How often do you get to be the boss? I asked a 5 year old this question and her reply was “Not ever!” How delighted she was when I was able to tell her that “in here, you get to be the boss” as I escorted her to my playroom.
Think about the life of a child. It’s true that they never (or rarely) get to be the boss. They are told when to get up in the morning, when and what they can eat, when to go to school, when to do their homework, what to wear, what time they have to go to bed, etc. They basically have very few choices of their own. And when things in their world fall apart (parents fight or divorce, a death occurs in either a pet or someone they know, their teacher isn’t nice to them, their house gets flooded in a bad storm, they get yelled at repeatedly by someone...) they have nowhere to go to find answers that will comfort them. That’s why the playroom is so helpful in the life of a child.

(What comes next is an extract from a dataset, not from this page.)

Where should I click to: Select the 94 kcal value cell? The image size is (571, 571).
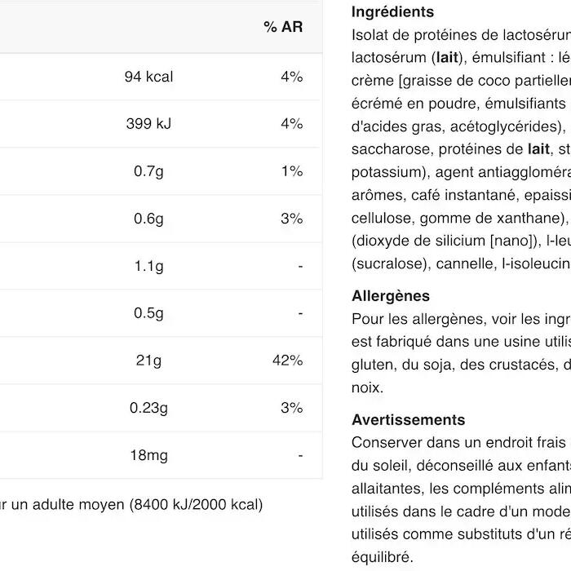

In the playroom, a child feels important. The messages we provide to children are: “I’m here; I hear you; I care; and I understand.” No matter what is going on in a child’s world, being able to be the boss for 30 minutes works wonders in their life. Play is a vitally important activity for children. Not just play itself, but their ability to choose what they want to do in their play. Being allowed to ‘be the boss’ lets them know that whatever they want to do is important. They can make a total mess if they want, they can throw things if they want, they can pretend to be a powerful warrior if they want, they can pretend to be a famous singer if they want...and the list goes on. I’ve been allowing children to ‘be the boss’ for over 21 years, yet I am still amazed at the power it has to help a child heal from whatever life has thrown at them.
When is the last time you allowed a child to ‘be the boss’? If only for a few minutes, it will enhance your relationship with that child. Even if the child makes a complete mess, it will be well worth the time and effort you put into it. Try it sometime.